For relative quantitation in real-time PCR experiments, we used the delta C_T method (Applied Biosystems) reported previously. ^{28 35} Samples were assayed in duplicate (n = 4), using thermal cycling conditions consisting of 2 minutes at 50°C and 10 minutes at 95°C, followed by 40 cycles at 95°C for 15 seconds and 60°C for 1 minute. Controls lacking a cDNA template were run in each assay to confirm the lack of DNA contamination in reagents used for amplification. 

To investigate whether RA regulation of MUC16 is associated with sPLA₂, the effect of the broad-spectrum PLA₂ inhibitor aristolochic acid (ArA; Sigma-Aldrich) ⁴⁶ on MUC16 mRNA levels was determined in HCjE cells cultured as above with 100 nM RA plus 100 μM ArA, the inhibitor alone, or vehicle (DMSO) alone for 24 and 48 hours. These experiments were followed up by testing the effect of an inhibitor specific for group IIA sPLA₂, LY315920 ⁴⁷ (gift of David W. Snyder and James H. Prather, Lilly Research Laboratories, Eli Lilly and Co., Greenfield, IN). HCjE cells were treated with 100 nM RA, 100 nM RA plus 10 μm LY315920, the inhibitor alone, or vehicle (DMSO) alone for 24 and 48 hours. MUC16 mRNA and protein levels were determined by real-time PCR and Western blot analysis, respectively. The experiments were performed twice for both inhibitors, each experiment being done in duplicate. 
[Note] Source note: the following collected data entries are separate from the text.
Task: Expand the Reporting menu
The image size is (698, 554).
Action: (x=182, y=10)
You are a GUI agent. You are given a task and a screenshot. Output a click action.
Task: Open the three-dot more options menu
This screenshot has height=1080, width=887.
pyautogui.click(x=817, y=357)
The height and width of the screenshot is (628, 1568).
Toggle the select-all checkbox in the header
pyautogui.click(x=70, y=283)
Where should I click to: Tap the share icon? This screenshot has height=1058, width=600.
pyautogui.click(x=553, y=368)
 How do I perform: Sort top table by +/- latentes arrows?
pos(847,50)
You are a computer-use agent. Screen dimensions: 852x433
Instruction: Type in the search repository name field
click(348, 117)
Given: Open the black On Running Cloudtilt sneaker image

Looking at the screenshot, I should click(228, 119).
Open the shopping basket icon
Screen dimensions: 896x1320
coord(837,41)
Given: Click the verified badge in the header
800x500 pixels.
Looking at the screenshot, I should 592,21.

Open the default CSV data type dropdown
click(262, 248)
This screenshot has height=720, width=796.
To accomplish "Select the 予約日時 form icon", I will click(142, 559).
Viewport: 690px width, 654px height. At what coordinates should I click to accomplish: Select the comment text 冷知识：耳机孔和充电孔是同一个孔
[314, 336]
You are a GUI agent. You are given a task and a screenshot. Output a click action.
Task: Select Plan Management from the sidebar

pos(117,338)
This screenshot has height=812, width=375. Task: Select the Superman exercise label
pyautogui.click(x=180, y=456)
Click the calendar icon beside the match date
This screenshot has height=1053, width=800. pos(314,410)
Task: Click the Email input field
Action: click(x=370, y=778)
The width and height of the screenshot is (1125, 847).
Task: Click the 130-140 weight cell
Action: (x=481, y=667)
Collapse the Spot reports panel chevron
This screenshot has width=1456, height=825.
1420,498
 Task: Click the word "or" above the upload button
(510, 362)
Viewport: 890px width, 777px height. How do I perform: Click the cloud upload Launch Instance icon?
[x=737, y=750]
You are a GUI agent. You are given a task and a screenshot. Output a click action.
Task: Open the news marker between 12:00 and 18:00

Protein from cells cultured with or without RA and/or PLA₂ inhibitors was extracted with RIPA buffer (50 nM Tris, 0.1% SDS, 0.5% deoxycholate, 1% NP-40, 150 nM NaCl) plus complete protease inhibitor cocktail (Roche Biochemical; Indianapolis, IN). Culture media were also harvested and centrifuged at 3500 rpm for 4 minutes. Supernatants were collected and concentrated by centrifugal separation (Nanosep 10K Omega Centrifugal Devices; Pall Life Sciences, Ann Arbor, MI). Protein concentration was determined with a commercial assay kit (BCA Protein Assay Reagent Kit; Pierce, Rockford, IL). Five micrograms of total protein from cell lysate or 10 μg from conditioned culture medium was diluted in Laemmli sample buffer ⁴⁸ and loaded in each lane. SDS-PAGE was performed under reducing conditions on 4% stacking and 7.5% (for MUC16 and GAPDH) or 15% (for sPLA₂) separating gels. Proteins were transferred onto nitrocellulose membranes by conventional methods. ⁴⁹ Primary antibodies against MUC16 (OC125, mouse monoclonal; DAKO, Carpinteria, CA), sPLA₂ (sPLA₂, mouse monoclonal; Upstate, Lake Placid, NY), and GAPDH (rabbit polyclonal; Abcam, Cambridge, MA) were used. The conditions for immunoblotting with these antibodies have been reported previously. ^{35 50} Protein bands were detected by chemiluminescence (SuperSignal West Pico Chemiluminescent Substrate; Pierce) after exposure to film (Hyperfilm; Amersham Biosciences, Buckinghamshire, UK). Band intensities were quantified with imaging software (NIH Image, Version 1.62; National Institutes of Health, Bethesda, MD; public domain download available at http://rsb.info.nih.gov/nih-image/; and 1D Image Analysis Software, Version 2.02; Eastman Kodak, Co., Rochester, NY). 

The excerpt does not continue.